Task statement: Could you please find each line in the records that contains the word "width" and copy it?

Available data:
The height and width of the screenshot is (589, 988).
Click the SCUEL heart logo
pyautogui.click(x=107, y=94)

* * *

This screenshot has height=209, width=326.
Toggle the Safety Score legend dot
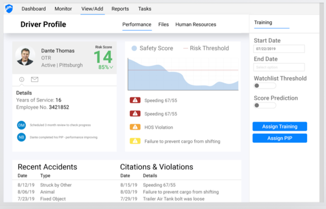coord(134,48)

...

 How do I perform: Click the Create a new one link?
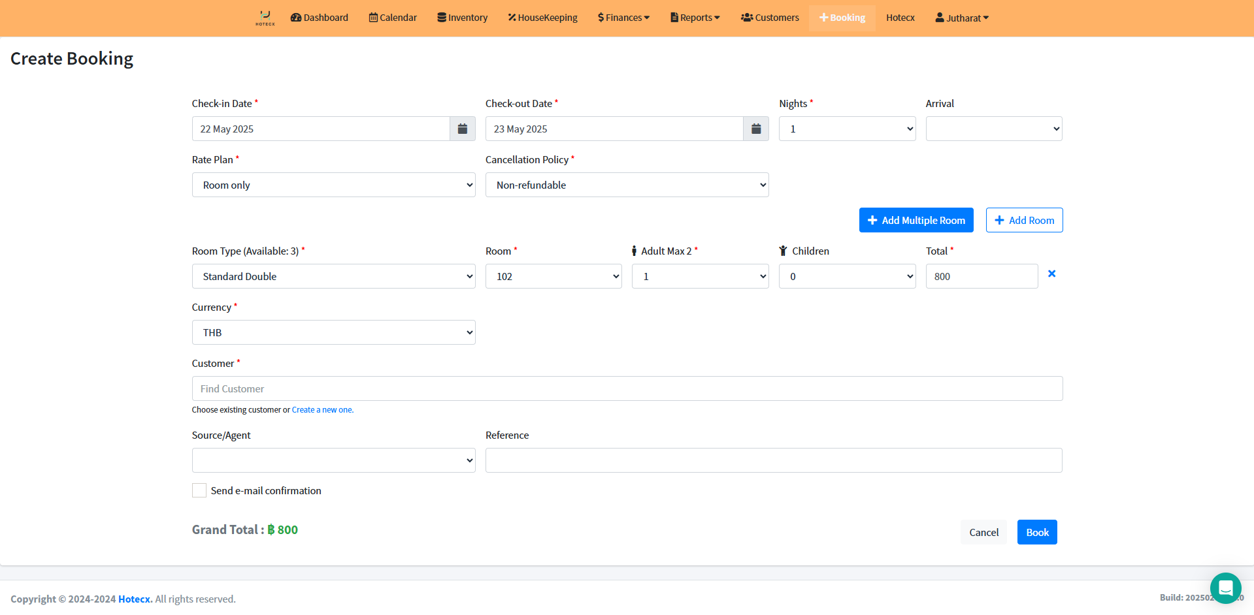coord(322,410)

Response area:
The height and width of the screenshot is (589, 988).
This screenshot has height=209, width=326.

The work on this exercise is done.